WORK INSTRUCTION
Go through the listing and write out each line exactly.

━━━━━━━━━━━━━━━━━━━━

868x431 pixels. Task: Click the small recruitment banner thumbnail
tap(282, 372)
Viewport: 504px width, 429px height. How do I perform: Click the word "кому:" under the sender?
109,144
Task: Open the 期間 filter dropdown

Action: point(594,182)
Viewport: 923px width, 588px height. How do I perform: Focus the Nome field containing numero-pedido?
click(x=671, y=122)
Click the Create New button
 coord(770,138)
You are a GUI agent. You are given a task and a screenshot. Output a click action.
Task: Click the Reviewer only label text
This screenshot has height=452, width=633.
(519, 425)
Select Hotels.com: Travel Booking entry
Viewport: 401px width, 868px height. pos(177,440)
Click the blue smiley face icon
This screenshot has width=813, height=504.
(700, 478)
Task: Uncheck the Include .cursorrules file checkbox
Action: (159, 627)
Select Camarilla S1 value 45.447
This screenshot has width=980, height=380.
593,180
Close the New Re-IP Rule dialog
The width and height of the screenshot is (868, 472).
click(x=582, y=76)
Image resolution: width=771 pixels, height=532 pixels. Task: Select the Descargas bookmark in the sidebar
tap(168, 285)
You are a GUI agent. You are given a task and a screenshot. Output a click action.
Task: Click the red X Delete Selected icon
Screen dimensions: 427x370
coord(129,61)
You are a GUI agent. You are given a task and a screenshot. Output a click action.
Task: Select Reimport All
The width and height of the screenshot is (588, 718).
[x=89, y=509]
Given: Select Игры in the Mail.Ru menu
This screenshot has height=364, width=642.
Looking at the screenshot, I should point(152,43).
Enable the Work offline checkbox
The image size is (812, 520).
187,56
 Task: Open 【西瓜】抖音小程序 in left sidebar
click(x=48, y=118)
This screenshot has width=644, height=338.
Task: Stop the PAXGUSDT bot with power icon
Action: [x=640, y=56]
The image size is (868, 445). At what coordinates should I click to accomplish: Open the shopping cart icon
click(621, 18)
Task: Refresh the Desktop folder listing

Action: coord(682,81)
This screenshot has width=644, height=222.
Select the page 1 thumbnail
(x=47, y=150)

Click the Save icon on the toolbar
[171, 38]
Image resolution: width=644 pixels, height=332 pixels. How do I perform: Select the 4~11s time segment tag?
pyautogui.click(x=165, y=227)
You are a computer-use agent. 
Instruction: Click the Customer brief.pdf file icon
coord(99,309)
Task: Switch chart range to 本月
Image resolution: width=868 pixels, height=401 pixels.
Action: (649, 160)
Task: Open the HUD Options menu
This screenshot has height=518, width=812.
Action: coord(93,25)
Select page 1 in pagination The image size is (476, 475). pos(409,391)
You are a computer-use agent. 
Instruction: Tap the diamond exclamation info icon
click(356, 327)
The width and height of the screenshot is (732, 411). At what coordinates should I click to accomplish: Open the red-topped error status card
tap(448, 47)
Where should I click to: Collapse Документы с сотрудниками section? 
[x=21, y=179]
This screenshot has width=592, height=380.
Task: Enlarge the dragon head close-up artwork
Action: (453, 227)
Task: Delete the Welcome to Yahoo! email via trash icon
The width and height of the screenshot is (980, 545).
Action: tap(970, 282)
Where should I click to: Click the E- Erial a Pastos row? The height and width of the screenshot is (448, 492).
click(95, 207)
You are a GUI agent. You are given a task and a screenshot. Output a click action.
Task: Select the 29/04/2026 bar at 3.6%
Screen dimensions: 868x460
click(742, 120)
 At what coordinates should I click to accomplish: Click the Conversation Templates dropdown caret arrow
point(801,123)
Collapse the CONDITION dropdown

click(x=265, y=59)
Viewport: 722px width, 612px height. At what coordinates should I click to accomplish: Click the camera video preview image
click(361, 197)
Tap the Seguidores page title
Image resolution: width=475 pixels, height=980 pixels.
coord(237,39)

━━━━━━━━━━━━━━━━━━━━

SOLVED PROBLEM
868x431 pixels. Task: Click the small recruitment banner thumbnail
tap(282, 372)
Viewport: 504px width, 429px height. How do I perform: Click the word "кому:" under the sender?
109,144
Task: Open the 期間 filter dropdown

Action: point(594,182)
Viewport: 923px width, 588px height. How do I perform: Focus the Nome field containing numero-pedido?
click(x=671, y=122)
Click the Create New button
 coord(770,138)
You are a GUI agent. You are given a task and a screenshot. Output a click action.
Task: Click the Reviewer only label text
This screenshot has height=452, width=633.
(519, 425)
Select Hotels.com: Travel Booking entry
Viewport: 401px width, 868px height. pos(177,440)
Click the blue smiley face icon
This screenshot has width=813, height=504.
(700, 478)
Task: Uncheck the Include .cursorrules file checkbox
Action: (159, 627)
Select Camarilla S1 value 45.447
This screenshot has width=980, height=380.
593,180
Close the New Re-IP Rule dialog
The width and height of the screenshot is (868, 472).
click(x=582, y=76)
Image resolution: width=771 pixels, height=532 pixels. Task: Select the Descargas bookmark in the sidebar
tap(168, 285)
You are a GUI agent. You are given a task and a screenshot. Output a click action.
Task: Click the red X Delete Selected icon
Screen dimensions: 427x370
coord(129,61)
You are a GUI agent. You are given a task and a screenshot. Output a click action.
Task: Select Reimport All
The width and height of the screenshot is (588, 718).
[x=89, y=509]
Given: Select Игры in the Mail.Ru menu
This screenshot has height=364, width=642.
Looking at the screenshot, I should point(152,43).
Enable the Work offline checkbox
The image size is (812, 520).
187,56
 Task: Open 【西瓜】抖音小程序 in left sidebar
click(x=48, y=118)
This screenshot has width=644, height=338.
Task: Stop the PAXGUSDT bot with power icon
Action: [x=640, y=56]
The image size is (868, 445). At what coordinates should I click to accomplish: Open the shopping cart icon
click(621, 18)
Task: Refresh the Desktop folder listing

Action: coord(682,81)
This screenshot has width=644, height=222.
Select the page 1 thumbnail
(x=47, y=150)

Click the Save icon on the toolbar
[171, 38]
Image resolution: width=644 pixels, height=332 pixels. How do I perform: Select the 4~11s time segment tag?
pyautogui.click(x=165, y=227)
You are a computer-use agent. 
Instruction: Click the Customer brief.pdf file icon
coord(99,309)
Task: Switch chart range to 本月
Image resolution: width=868 pixels, height=401 pixels.
Action: (649, 160)
Task: Open the HUD Options menu
This screenshot has height=518, width=812.
Action: coord(93,25)
Select page 1 in pagination The image size is (476, 475). pos(409,391)
You are a computer-use agent. 
Instruction: Tap the diamond exclamation info icon
click(356, 327)
The width and height of the screenshot is (732, 411). At what coordinates should I click to accomplish: Open the red-topped error status card
tap(448, 47)
Where should I click to: Collapse Документы с сотрудниками section? 
[x=21, y=179]
This screenshot has width=592, height=380.
Task: Enlarge the dragon head close-up artwork
Action: (453, 227)
Task: Delete the Welcome to Yahoo! email via trash icon
The width and height of the screenshot is (980, 545).
Action: tap(970, 282)
Where should I click to: Click the E- Erial a Pastos row? The height and width of the screenshot is (448, 492).
click(95, 207)
You are a GUI agent. You are given a task and a screenshot. Output a click action.
Task: Select the 29/04/2026 bar at 3.6%
Screen dimensions: 868x460
click(742, 120)
 At what coordinates should I click to accomplish: Click the Conversation Templates dropdown caret arrow
point(801,123)
Collapse the CONDITION dropdown

click(x=265, y=59)
Viewport: 722px width, 612px height. At what coordinates should I click to accomplish: Click the camera video preview image
click(361, 197)
Tap the Seguidores page title
Image resolution: width=475 pixels, height=980 pixels.
coord(237,39)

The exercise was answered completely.